¹Department of Mathematics, Chaitanya Group of Colleges,Hanamkonda, Telangana State, India

ABSTRACT

The purpose of this paper is to examine the stability analysis of a three species ecology with mortality rate for the host. The system comprises of a commensal (S1), two hosts S2 and S3 ie, S2 and S3 both benefit S1, without getting themselves affected either positively or adversely. Further the first species has unlimited resources. The model equations constitute a set of three first order non-linear coupled ordinary differential equations. Criteria for the asymptotic stability of all the four equilibrium states are established.
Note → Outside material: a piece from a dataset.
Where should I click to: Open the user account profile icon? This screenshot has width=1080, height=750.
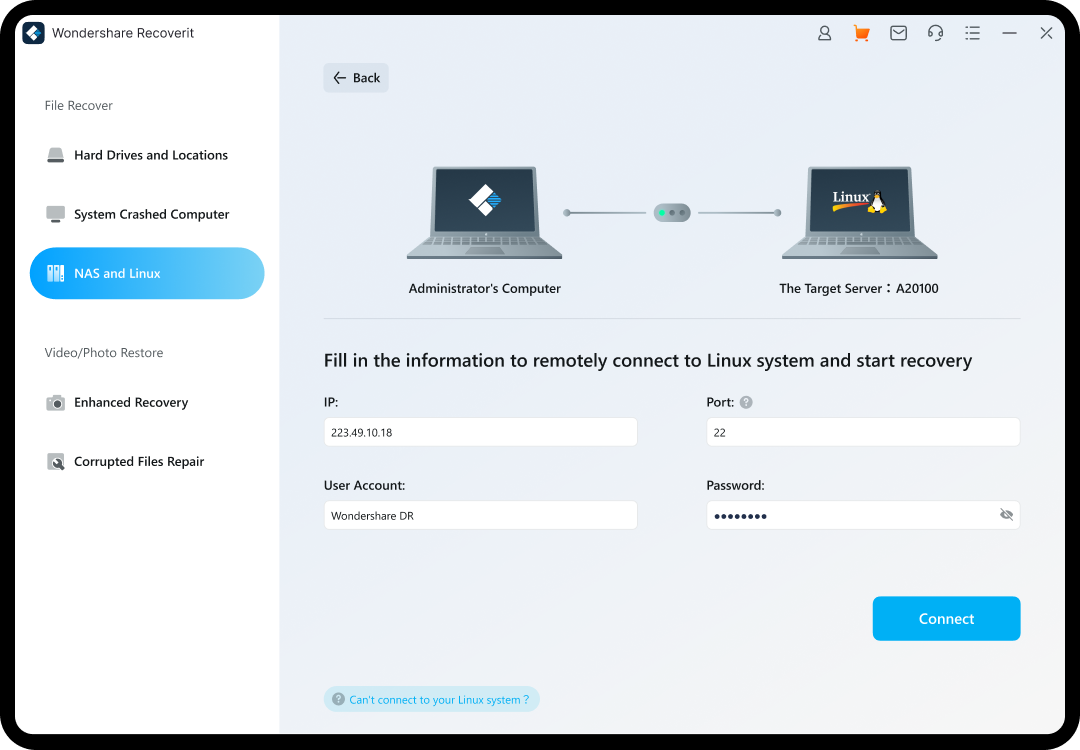pyautogui.click(x=824, y=33)
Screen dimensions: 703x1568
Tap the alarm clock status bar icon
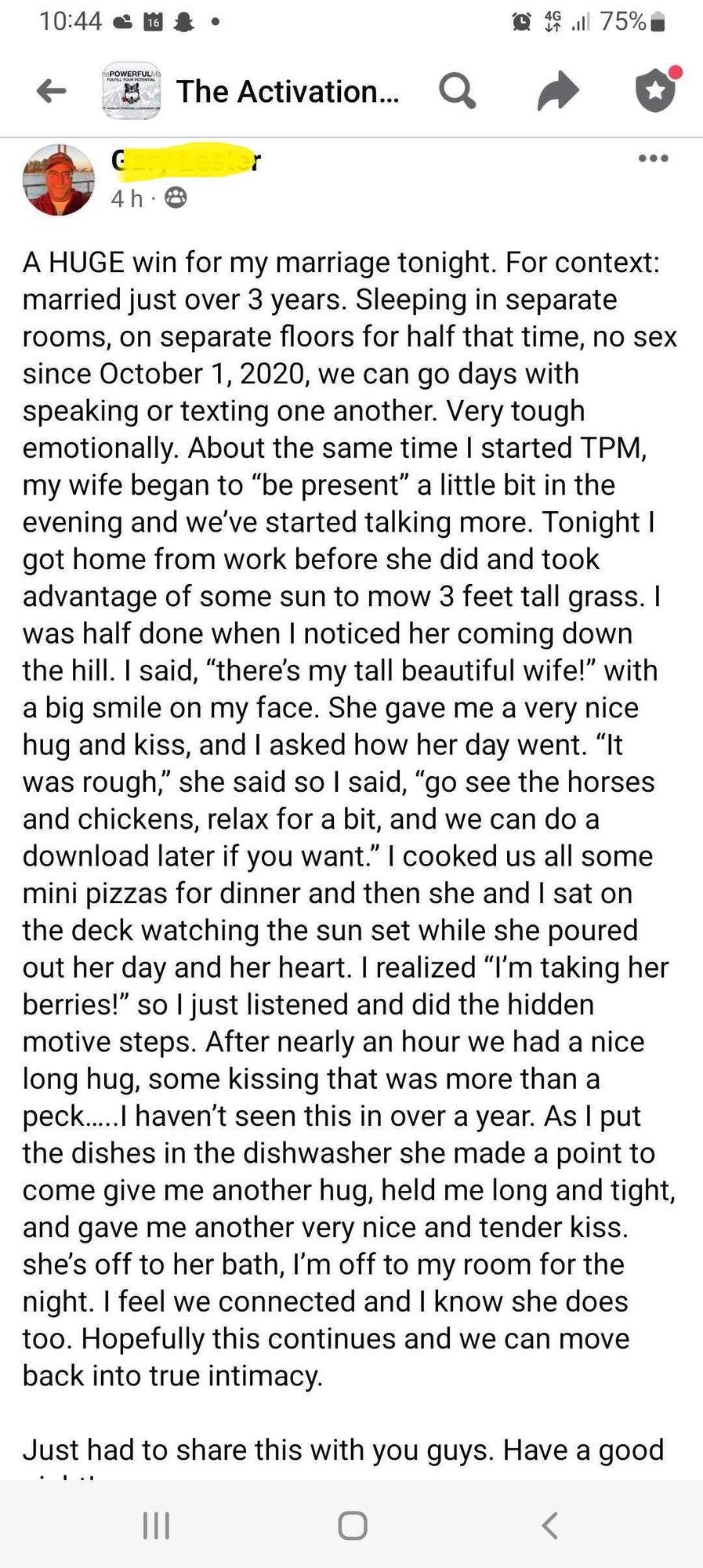(x=521, y=22)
Trajectories of the perturbations over the equilibrium states are illustrated and the global stability of the system is established with the aid of suitably constructed Liapunov’s function and finally fourth order Runge-Kutta method is applied to obtain numerical solutions of the growth rate equations.

Keywords: Commensal, Equilibrium state, Host, Trajectories, Neutrally stable, Stable, Unstable.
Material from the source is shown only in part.